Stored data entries
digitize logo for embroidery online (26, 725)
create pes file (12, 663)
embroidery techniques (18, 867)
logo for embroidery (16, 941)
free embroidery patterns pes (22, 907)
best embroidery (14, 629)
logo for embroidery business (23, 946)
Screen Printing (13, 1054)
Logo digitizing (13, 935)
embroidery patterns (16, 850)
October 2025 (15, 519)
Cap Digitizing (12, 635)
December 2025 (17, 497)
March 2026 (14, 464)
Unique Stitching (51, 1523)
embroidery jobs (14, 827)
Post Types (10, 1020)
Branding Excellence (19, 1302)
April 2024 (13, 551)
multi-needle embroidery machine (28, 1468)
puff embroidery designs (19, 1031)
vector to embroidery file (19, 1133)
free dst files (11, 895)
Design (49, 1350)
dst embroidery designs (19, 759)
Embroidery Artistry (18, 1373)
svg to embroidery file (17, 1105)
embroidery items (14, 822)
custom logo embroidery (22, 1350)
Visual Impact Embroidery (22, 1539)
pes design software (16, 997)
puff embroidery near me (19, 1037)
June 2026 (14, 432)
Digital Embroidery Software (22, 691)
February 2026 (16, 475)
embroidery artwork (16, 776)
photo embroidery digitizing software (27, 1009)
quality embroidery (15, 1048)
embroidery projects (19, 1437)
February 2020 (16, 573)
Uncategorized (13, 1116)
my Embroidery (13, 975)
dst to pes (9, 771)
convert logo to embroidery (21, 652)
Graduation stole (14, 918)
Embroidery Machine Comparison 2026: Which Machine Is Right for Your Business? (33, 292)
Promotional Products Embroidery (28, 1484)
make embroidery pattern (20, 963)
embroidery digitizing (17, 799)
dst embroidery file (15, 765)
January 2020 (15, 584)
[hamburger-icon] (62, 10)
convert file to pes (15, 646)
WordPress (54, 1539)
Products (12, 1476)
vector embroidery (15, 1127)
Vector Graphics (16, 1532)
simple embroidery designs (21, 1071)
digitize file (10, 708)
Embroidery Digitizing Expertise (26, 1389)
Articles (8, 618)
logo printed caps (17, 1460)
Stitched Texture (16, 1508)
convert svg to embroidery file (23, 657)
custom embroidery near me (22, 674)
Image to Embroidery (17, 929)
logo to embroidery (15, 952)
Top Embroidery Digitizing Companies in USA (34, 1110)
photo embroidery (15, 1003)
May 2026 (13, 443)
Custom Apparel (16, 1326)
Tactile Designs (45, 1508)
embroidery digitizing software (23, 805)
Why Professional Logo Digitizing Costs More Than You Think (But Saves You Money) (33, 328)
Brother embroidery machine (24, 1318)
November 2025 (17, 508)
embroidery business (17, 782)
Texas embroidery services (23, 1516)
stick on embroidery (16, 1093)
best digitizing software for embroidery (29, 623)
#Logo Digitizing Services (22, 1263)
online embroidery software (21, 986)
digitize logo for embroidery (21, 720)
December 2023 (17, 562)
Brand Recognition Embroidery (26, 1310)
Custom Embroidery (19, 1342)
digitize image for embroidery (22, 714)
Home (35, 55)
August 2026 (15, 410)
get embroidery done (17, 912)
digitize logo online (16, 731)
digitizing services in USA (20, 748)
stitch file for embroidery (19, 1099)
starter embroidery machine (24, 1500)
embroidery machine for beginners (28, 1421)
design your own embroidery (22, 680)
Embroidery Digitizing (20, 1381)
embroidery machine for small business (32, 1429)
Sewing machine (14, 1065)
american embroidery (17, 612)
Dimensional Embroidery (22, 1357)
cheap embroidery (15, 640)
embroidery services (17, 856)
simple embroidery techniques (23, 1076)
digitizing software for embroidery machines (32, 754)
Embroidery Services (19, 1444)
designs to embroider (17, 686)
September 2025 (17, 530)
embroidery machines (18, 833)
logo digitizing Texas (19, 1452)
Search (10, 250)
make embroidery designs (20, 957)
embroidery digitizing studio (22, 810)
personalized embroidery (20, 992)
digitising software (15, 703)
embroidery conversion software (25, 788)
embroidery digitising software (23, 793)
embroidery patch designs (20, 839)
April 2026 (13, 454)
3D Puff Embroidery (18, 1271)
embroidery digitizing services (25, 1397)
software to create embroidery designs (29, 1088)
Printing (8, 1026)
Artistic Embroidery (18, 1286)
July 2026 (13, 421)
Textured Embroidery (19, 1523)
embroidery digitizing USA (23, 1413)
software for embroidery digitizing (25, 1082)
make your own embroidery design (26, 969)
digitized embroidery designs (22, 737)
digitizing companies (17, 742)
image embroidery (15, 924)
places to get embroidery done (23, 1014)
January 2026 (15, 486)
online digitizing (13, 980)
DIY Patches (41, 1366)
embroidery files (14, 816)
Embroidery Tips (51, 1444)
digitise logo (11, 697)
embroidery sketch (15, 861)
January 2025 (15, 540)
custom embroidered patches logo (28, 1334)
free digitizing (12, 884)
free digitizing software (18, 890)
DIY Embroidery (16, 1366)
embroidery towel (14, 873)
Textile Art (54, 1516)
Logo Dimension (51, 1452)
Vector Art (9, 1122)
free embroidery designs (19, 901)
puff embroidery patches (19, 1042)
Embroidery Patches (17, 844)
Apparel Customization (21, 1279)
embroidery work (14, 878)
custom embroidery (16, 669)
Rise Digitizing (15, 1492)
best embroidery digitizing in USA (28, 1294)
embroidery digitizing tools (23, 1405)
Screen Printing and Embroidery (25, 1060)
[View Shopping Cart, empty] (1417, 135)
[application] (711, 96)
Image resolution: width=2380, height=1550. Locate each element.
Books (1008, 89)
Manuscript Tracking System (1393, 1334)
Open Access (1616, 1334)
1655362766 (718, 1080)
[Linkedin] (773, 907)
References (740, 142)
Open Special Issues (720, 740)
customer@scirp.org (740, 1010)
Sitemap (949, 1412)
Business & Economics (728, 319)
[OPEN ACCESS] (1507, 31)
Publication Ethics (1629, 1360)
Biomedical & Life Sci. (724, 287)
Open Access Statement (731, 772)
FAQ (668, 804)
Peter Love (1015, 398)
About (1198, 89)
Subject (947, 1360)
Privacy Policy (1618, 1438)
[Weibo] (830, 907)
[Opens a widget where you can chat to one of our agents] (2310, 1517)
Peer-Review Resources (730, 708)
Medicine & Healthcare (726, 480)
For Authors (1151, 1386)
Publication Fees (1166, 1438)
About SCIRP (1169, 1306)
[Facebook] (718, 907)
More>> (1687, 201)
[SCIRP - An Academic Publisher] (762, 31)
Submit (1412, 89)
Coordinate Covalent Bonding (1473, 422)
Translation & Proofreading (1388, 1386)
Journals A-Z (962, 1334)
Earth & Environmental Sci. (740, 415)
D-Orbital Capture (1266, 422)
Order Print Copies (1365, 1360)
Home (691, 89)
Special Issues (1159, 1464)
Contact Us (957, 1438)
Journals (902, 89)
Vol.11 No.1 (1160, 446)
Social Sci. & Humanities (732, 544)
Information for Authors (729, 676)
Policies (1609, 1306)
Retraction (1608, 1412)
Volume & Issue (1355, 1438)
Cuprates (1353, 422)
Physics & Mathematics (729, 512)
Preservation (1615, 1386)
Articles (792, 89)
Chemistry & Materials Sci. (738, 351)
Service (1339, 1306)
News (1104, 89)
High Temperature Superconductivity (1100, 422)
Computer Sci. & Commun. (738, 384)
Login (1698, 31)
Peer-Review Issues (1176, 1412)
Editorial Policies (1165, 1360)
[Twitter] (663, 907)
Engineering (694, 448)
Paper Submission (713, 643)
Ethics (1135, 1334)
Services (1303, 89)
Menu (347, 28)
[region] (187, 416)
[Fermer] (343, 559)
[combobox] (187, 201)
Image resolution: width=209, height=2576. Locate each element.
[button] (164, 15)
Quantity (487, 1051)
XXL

What you need to do: Only the lines of the data holding the string "Screen" are wanted; copy each of them.

Solved problem:
Screen Printing (13, 1054)
Screen Printing and Embroidery (25, 1060)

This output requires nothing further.